— BEGIN SELECTED TEXT —

Best defenses of Summer 🏝️ Semester — the ones that prompt further Research Topics for Nomads.

It took us to reach the fifth run of our one-month intensive course, with its fourth Public Defenses, 👉 to arrive at a point where some Final Works, presented by our most experienced students, were done at the level of real mini-research 👍—work that can already be seen as possible Research Topics for further studies 😃, possibly by a new generation 😁 of Nomad students and teachers. 😸

Among many presentations, we are highlighting two defenses in particular: those of Nikita Nikitin and Boris Babichev.

The work of Nikita Nikitin was devoted to Mass Protests in GEORGIA, analysed from the position of Protest Publics methodology, which was also developed previously in the course of Lilly O’Toole, devoted to Actor Publics and global protests, and from which Nikita likewise benefited.

— END SELECTED TEXT —
— BEGIN SUPPLIED MATERIAL —

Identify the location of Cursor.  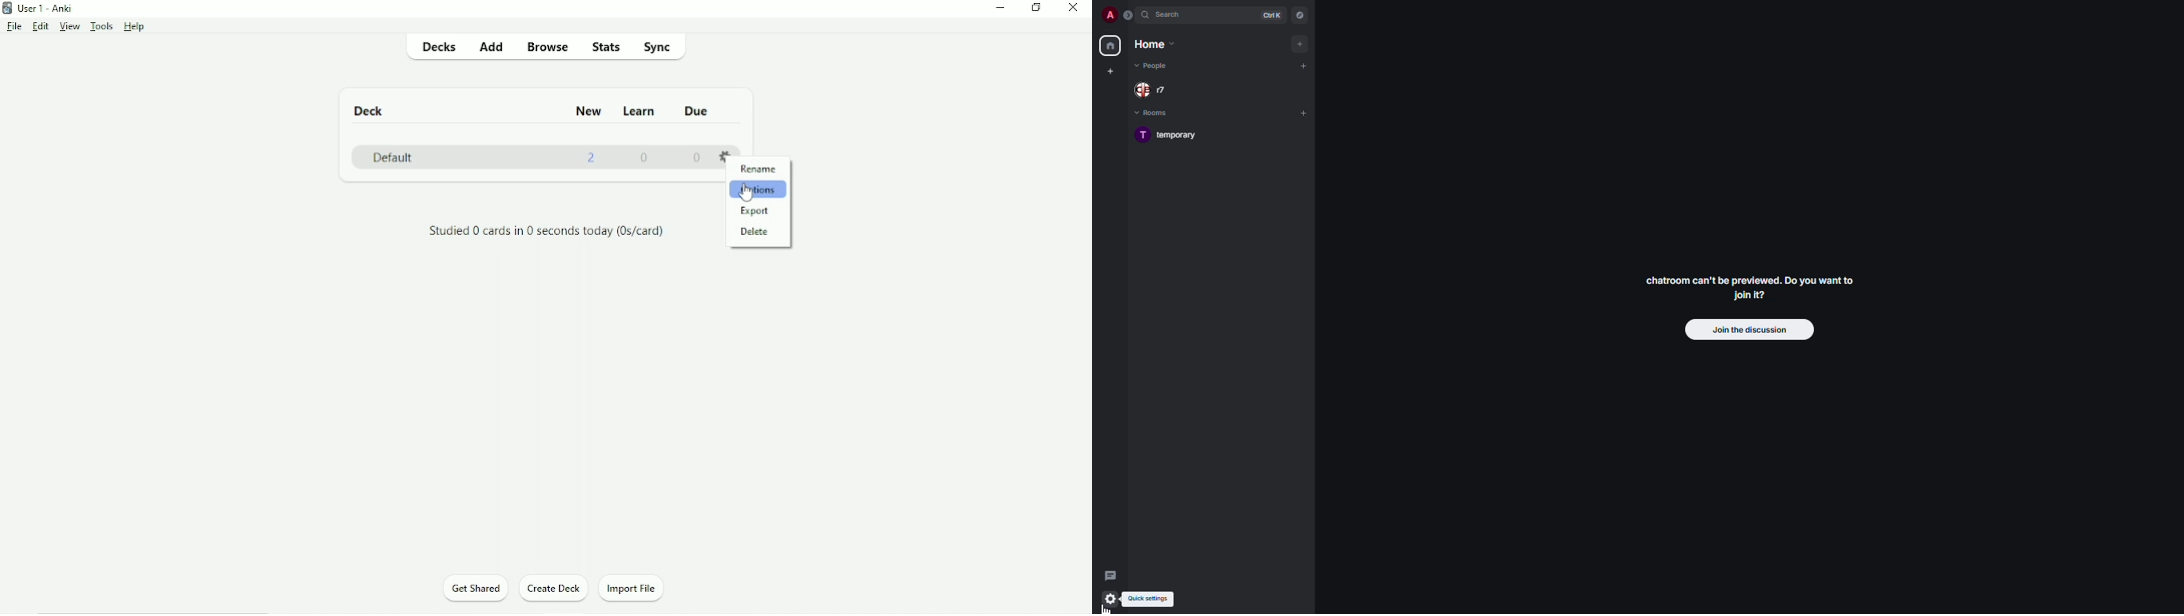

— END SUPPLIED MATERIAL —

■ **DIRECTIONS**: From the post on the summer semester defenses, give back word for word the passage that begins with the words containing "Best defenses of" and ends with "and Boris Babichev.".

■ **ANSWER TO THIS TASK**:
Best defenses of Summer 🏝️ Semester — the ones that prompt further Research Topics for Nomads.

It took us to reach the fifth run of our one-month intensive course, with its fourth Public Defenses, 👉 to arrive at a point where some Final Works, presented by our most experienced students, were done at the level of real mini-research 👍—work that can already be seen as possible Research Topics for further studies 😃, possibly by a new generation 😁 of Nomad students and teachers. 😸

Among many presentations, we are highlighting two defenses in particular: those of Nikita Nikitin and Boris Babichev.